Description: We have been seeing below issues when trying to save or retrieve XConnect Data
2022-02-17 13:56:51.743 -05:00 [Error] Sitecore.XConnect.Operations.AddContactOperation: Sitecore.XConnect.Operations.EntityOperationException: Operation #0, AlreadyExists, Contact 2022-02-17 13:56:51.743 -05:00 [Error] Sitecore.XConnect.Operations.SetFacetOperation`1[Sitecore.XConnect.Facet]: Sitecore.XConnect.Operations.FacetOperationException: Operation #1, ReferenceNotFound, Contact, Classification 2022-02-17 13:56:51.743 -05:00 [Error] ["XdbContextLoggingPlugin"] XdbContext Batch Execution Exception Sitecore.XConnect.Operations.EntityOperationException: Operation #0, AlreadyExists, Contact 2022-02-17 13:56:51.743 -05:00 [Error] ["XdbContextLoggingPlugin"] XdbContext Batch Execution Exception
Inorder to resolve this issue there are multiple checks one has to go through :

Scenario 1

Check with Sitecore as Sitecore already has a hot fix for below issue: 

Sitecore XP 9.0.0: SC Hotfix 316493-1.zip
Sitecore XP 9.0.1: SC Hotfix 307306-1.zip
Sitecore XP 9.0.2: SC Hotfix 307348-1.zip
Sitecore XP 9.1.0: SC Hotfix 329879-1.zip
Sitecore XP 9.1.1: SC Hotfix-343592-1.zip
Sitecore XP 9.2.0: SC Hotfix 490409-1.zip
Sitecore XP 9.3.0: SC Hotfix 449095-1.zip

Here is the reference to the Knowledge Center Article for Sitecore Support. 

Note : Make sure to apply this fix in Standalone instances and test it thoroughly before proceeding to  CM and CD instances. Also this fix should be applied first in CM before any modifications in CD Instances.  

Tip: You can verify this dll fix by navigating to the bin folder and look at the properties : 






Once the above hotfix is applied it should fix the issue. 

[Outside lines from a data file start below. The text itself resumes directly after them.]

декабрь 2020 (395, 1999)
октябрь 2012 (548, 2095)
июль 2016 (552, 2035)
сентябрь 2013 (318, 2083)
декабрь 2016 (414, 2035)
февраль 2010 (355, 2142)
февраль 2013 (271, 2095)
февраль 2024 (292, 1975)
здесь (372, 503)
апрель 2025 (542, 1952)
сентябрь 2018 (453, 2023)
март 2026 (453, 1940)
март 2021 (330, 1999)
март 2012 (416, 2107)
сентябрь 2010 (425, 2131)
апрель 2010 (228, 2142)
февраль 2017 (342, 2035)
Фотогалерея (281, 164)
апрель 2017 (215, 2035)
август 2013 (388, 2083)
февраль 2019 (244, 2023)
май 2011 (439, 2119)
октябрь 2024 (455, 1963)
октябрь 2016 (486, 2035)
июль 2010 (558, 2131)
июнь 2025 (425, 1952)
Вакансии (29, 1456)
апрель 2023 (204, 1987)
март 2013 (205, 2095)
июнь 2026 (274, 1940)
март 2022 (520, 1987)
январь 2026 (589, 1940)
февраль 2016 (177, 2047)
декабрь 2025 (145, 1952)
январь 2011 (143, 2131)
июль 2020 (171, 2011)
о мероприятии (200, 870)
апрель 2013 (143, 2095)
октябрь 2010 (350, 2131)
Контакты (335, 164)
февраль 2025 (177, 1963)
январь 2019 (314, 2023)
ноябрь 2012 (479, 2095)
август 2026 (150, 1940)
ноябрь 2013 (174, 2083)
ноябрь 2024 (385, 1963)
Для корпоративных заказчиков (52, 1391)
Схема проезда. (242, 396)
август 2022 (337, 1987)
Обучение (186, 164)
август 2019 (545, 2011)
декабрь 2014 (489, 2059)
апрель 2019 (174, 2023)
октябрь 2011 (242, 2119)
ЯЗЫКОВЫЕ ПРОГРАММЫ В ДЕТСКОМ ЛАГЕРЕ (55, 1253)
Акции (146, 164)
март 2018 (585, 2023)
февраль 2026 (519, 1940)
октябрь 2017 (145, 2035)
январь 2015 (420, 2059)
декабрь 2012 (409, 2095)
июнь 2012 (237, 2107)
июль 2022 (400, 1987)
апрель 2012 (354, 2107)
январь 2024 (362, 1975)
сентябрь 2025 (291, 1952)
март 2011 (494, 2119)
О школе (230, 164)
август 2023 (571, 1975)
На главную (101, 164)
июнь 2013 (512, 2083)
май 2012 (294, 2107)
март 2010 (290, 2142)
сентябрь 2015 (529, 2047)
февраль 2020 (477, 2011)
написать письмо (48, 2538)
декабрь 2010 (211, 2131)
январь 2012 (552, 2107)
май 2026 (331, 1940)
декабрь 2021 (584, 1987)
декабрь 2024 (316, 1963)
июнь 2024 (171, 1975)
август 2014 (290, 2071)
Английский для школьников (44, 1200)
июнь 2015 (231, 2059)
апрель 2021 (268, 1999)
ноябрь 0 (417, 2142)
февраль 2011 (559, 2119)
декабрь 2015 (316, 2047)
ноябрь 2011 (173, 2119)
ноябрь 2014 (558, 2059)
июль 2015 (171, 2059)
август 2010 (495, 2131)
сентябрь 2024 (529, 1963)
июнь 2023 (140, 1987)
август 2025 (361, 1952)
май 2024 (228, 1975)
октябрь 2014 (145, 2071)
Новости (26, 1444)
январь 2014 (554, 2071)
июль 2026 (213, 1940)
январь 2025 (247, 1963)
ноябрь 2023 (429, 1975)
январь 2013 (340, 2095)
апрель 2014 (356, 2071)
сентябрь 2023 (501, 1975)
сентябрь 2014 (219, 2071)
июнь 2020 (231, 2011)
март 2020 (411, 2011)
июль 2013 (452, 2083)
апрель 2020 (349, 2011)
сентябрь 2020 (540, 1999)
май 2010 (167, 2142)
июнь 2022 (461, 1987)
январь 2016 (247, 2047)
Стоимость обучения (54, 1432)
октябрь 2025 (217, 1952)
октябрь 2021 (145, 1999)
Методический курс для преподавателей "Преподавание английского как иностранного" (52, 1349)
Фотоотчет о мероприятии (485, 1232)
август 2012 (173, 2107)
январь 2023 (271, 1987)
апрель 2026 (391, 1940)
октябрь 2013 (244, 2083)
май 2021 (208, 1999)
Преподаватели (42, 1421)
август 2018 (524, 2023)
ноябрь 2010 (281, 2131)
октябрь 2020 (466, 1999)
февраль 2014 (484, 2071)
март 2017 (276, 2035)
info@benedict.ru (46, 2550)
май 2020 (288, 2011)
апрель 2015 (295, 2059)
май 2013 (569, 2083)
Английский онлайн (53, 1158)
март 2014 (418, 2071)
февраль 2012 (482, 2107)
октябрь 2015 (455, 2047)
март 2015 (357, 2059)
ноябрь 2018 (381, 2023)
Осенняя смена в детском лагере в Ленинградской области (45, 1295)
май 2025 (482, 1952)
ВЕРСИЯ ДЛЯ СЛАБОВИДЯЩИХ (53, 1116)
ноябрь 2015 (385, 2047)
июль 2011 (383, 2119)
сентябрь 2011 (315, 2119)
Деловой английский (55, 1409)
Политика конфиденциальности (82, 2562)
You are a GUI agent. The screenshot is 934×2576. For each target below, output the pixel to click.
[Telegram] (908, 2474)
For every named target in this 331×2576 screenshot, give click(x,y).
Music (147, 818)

If the issue still persists continue below..

Scenario 2: 

Verify the shared session state settings and make sure that: 

  • Session State Stores such as Private and Shared are in sync between the config files. Tip: Use instance's show admin page where you can view all the configurations ( including the patch files ).
  • Similarly verify Session State Processes ( In-Proc , Out-of-Proc / Custom ) are in sync. 
  • Finally check the Load Balancer configuration as the settings for above would depend on whether if Sticky Sessions are configured. Reminder - We can only configure one Session State Server for one CD Cluster. 
Refer to this Knowledge Center Article to tune these settings. 

Scenario 3: 

In our scenario the above fix partially fixed the issue however CPU was running high and Sessions were locked and ended up in a Deadlock Sate. 

After thorough research and help from Sitecore from we found out : 

  • SQL Sessions on the server were blocked. We had to end the sessions, recycle App Pool. 
  • Removed orphaned Contact which had high number of Interactions using Sitecore ADM Module. This module comes in very handy to maintain Analytical Data, rebuild indexes and purge Contact Data when not needed. Here is a link to the module - Sitecore ADM Module

Hope this helps. Feel free to share any similar experiences and resolution paths.